A statement from military prosecutors in Burkina Faso has stated that Burkina Faso’s former president, Blaise Compaore will be tried from October 11 for the murder of Thomas Sankara who he ousted in a 1987 coup.
Compaore and 12 others are facing charges of attacking state security, complicity in murder, and complicity in the concealment of corpses.
Prosecutors say proceedings from the military tribunal will be held in public in the capital, Ouagadougou.
One of those accused alongside Compaore is General Gilbert Diendere, who is already serving a 20-year sentence in Burkina Faso for masterminding a plot in 2015 against the West African country’s transitional government.
Diendere was Compaore’s former right-hand man and a former head of the elite Presidential Security Regiment (RSP) at the time of the coup. He was alleged to have headed the unit that killed Sankara.
Sankara took power in a coup in 1983, but was killed on October 15, 1987 at the age of 37, in a coup led by Compaore.

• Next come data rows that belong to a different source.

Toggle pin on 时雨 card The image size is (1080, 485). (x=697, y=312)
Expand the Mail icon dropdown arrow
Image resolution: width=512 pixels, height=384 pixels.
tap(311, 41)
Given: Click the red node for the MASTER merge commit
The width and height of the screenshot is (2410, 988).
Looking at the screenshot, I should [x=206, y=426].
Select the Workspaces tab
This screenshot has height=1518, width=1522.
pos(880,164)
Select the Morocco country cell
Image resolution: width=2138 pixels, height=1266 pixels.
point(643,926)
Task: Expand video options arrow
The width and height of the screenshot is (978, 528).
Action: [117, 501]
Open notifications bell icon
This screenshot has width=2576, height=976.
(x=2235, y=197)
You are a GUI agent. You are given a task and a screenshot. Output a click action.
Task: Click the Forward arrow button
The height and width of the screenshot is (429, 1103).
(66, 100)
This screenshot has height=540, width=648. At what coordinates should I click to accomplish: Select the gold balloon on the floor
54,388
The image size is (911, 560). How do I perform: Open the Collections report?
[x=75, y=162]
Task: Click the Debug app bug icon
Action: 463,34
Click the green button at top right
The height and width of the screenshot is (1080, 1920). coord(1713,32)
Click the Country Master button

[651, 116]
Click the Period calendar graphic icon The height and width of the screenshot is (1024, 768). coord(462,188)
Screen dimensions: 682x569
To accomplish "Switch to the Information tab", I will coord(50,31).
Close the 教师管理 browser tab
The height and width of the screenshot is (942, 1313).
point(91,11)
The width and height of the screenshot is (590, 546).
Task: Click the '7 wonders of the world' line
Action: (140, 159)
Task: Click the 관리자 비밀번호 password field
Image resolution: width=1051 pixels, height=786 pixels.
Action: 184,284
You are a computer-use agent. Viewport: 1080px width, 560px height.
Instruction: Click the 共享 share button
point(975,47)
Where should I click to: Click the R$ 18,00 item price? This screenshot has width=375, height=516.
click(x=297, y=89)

Compaore was himself ousted in 2014 by a popular uprising after 27 years in power. Although Compaore has always denied ordering Sankara’s murder, the case was however reopened in 2015 with the new transitional government and a warrant was issued for his arrest in March 2016.
Compaore, Now 70, currently lives in Ivory Coast, where he fled after being ousted and where he has since taken citizenship. Unless he chooses to present himself for trial, he will be judged in absentia.